La semana que viene tienen prevista su llegada a la Estación Espacial Internacional Sergei Volkov, Andreas Mogensen y Aidyn Aimbetov a bordo de la Soyuz TMA-18M.

Esa nave será la que utilicen Mikhail Kornienko y Scott Kelly para volver a tierra cuando termine su misión de un año a la EEI, ya que las Soyuz están certificadas para permanecer un máximo de 215 días en órbita, lo que se aplica, por supuesto a la Soyuz TMA-16M en la que llegaron a la Estación en marzo de 2015, con lo que esta habría «caducado» mucho antes del fin de su misión.

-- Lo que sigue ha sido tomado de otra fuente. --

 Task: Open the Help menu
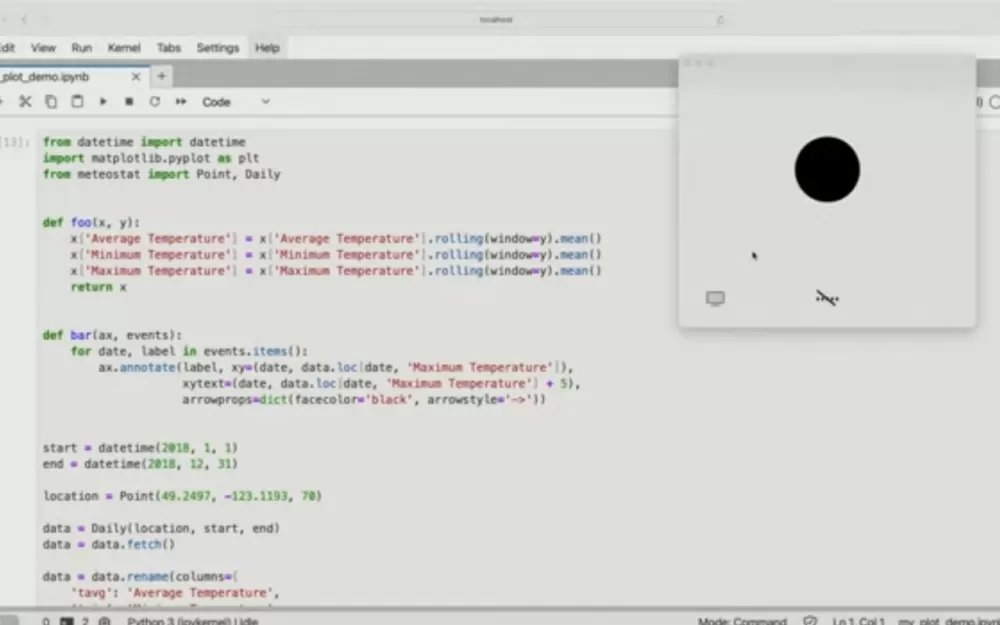pos(267,48)
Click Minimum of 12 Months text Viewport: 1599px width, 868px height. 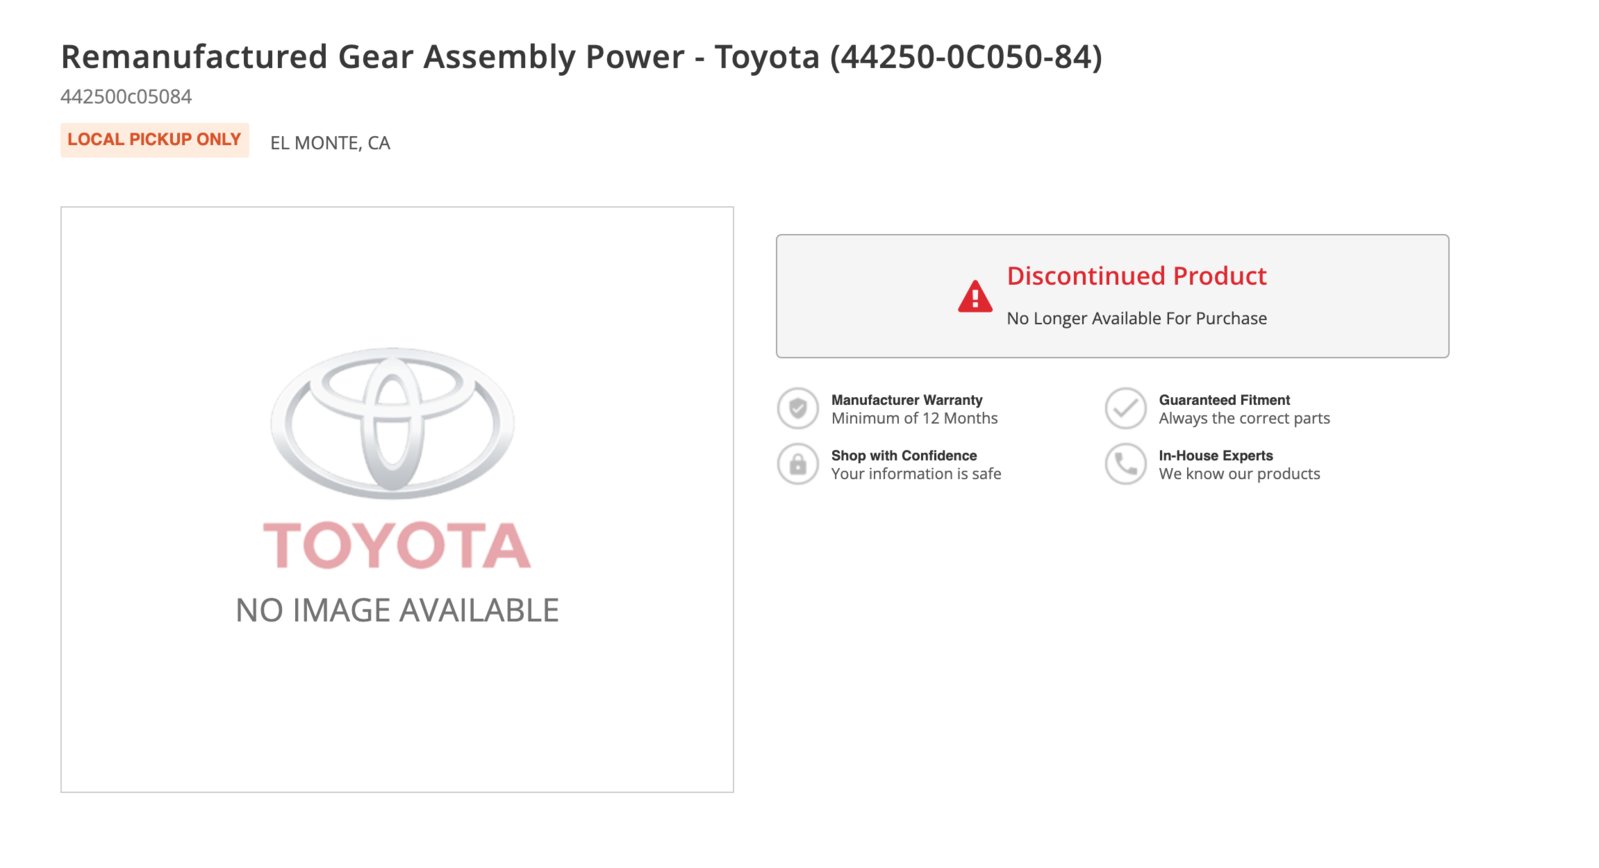coord(914,418)
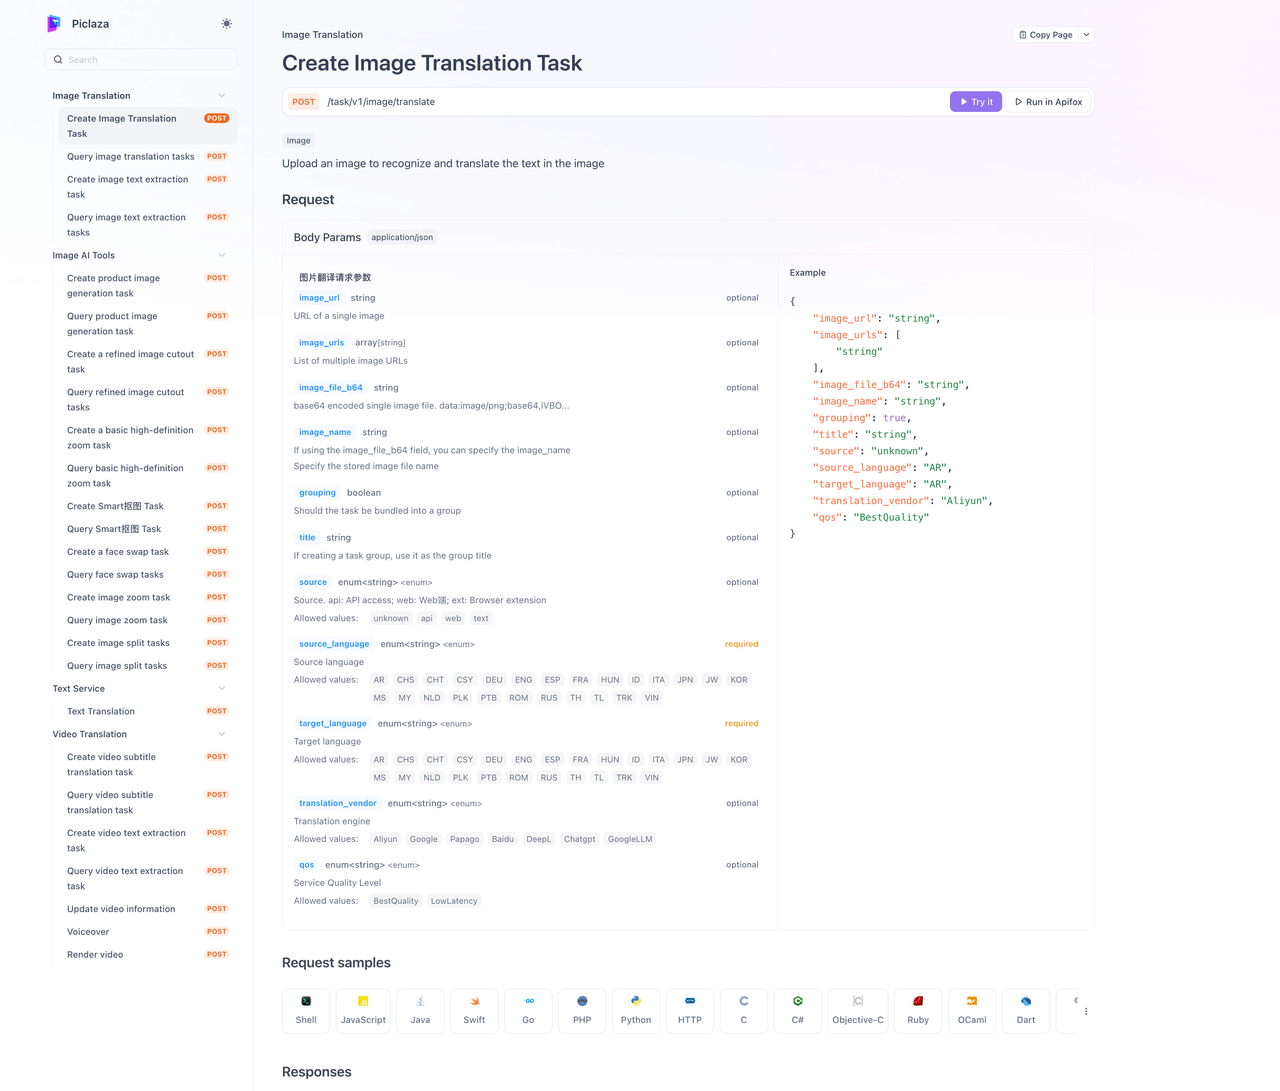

Así que para hacerle sitio a la TMA-18M esta mañana Kornienko, Kelly y Gennady Padalka se subieron a ella para desatracarla del módulo Poisk de la EEI y atracarla en la escotilla posterior del módulo Zvezda.

Esta escotilla es la que se usa para las naves de carga Progress, ya que allí acopladas pueden usar sus motores para subir la órbita de la Estación, algo que hay que hacer periódicamente, pues aún a los 400 kilómetros de altitud de su órbita quedan los suficientes restos de atmósfera como para hacer que cada mes la órbita de Estación pierda entre uno y dos kilómetros de altitud por el rozamiento.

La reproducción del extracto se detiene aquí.